• _WRITTEN EXERCISE_:
Can you return the items word for word, from their very beginning through the line containing "pyautogui.click(x=178, y=7)", including that line, and leave the pictures out?

::::

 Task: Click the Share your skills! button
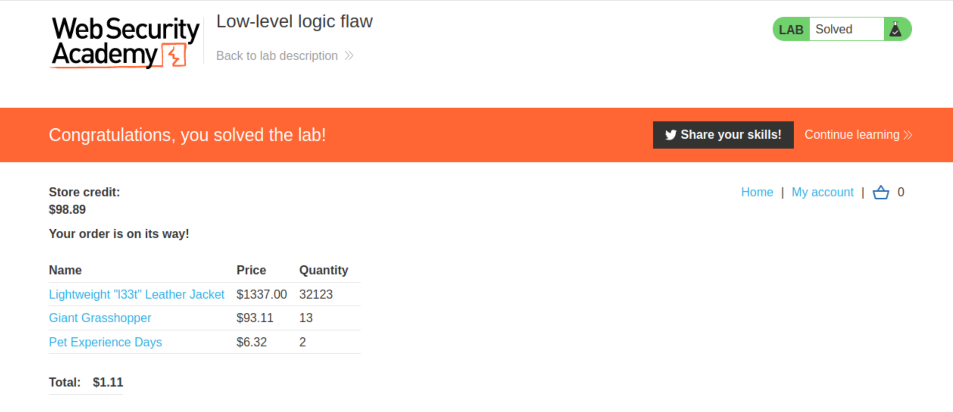point(723,135)
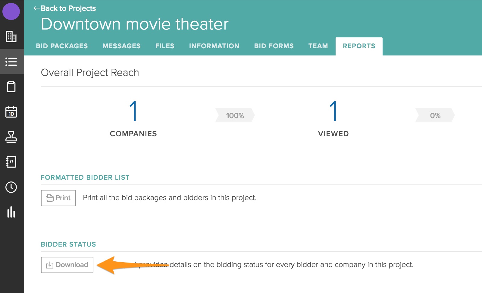Open the Information tab
The width and height of the screenshot is (482, 293).
coord(214,46)
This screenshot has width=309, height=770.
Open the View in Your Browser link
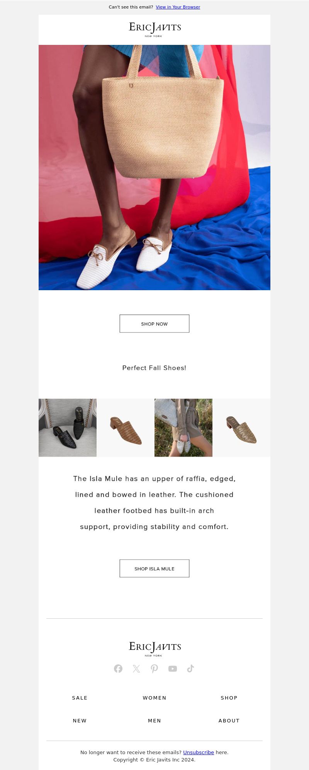pyautogui.click(x=178, y=7)
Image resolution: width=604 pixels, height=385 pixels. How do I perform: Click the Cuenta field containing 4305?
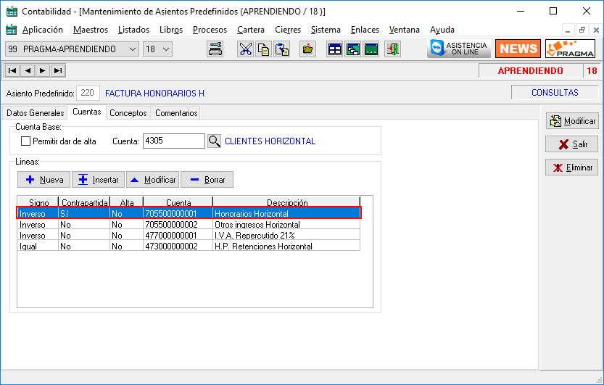173,141

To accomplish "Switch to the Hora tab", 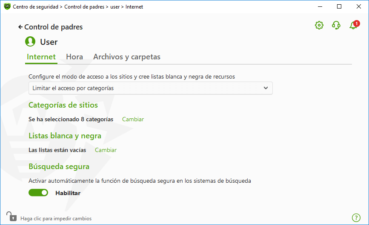I will click(74, 57).
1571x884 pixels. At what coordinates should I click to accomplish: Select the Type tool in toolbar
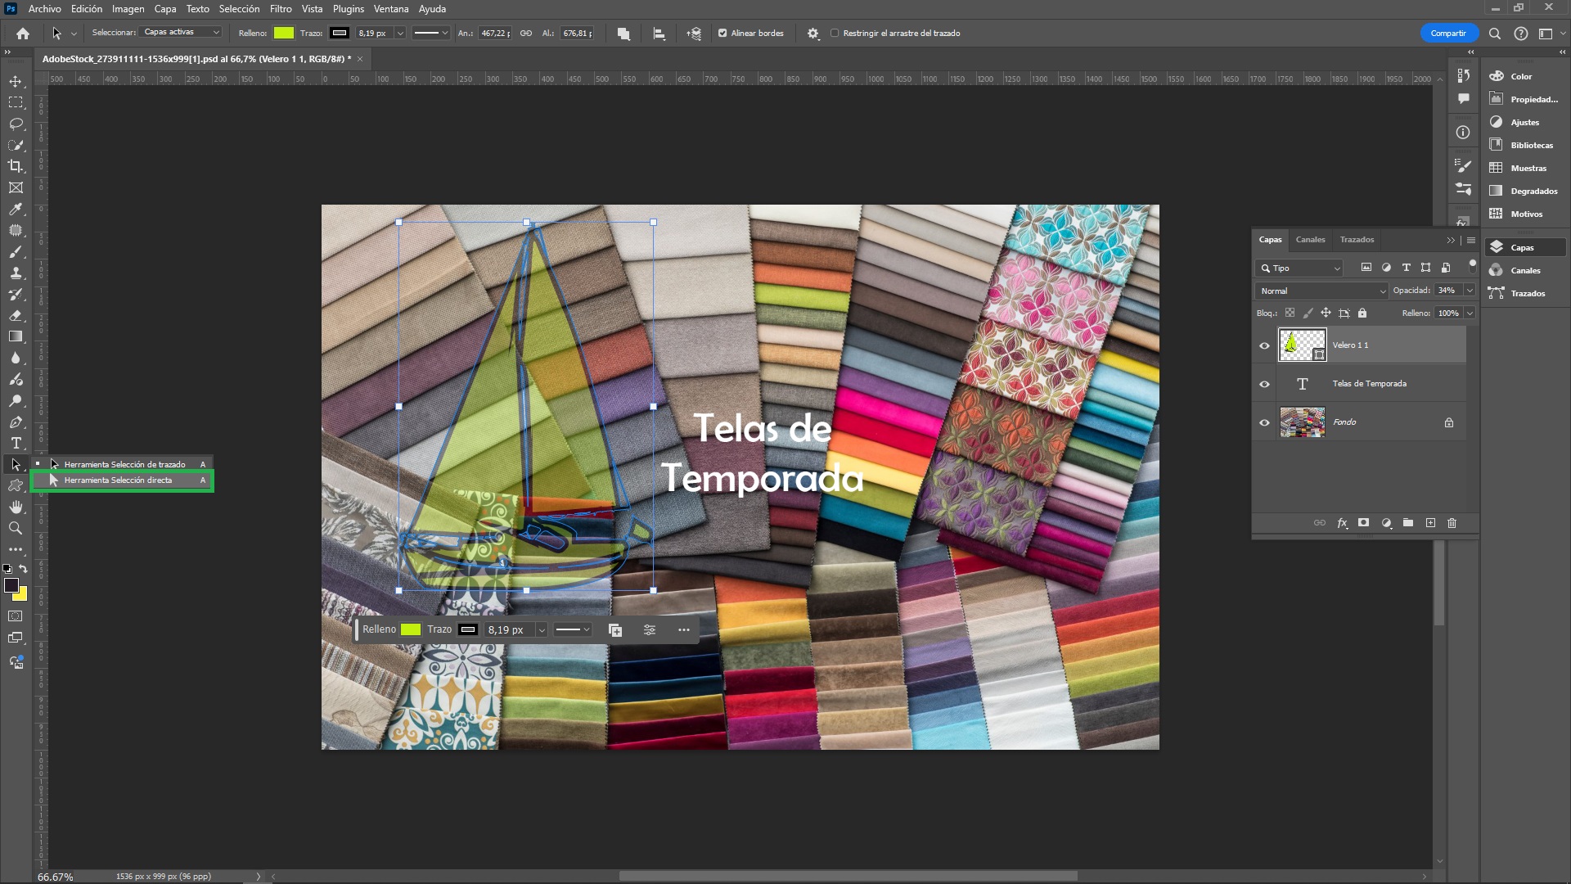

::::

• _EXERCISE RESPONSE_:
 Task: Click the Share your skills! button
point(723,135)
Open the Information tab
The width and height of the screenshot is (482, 293).
coord(214,46)
This screenshot has width=309, height=770.
Open the View in Your Browser link
pyautogui.click(x=178, y=7)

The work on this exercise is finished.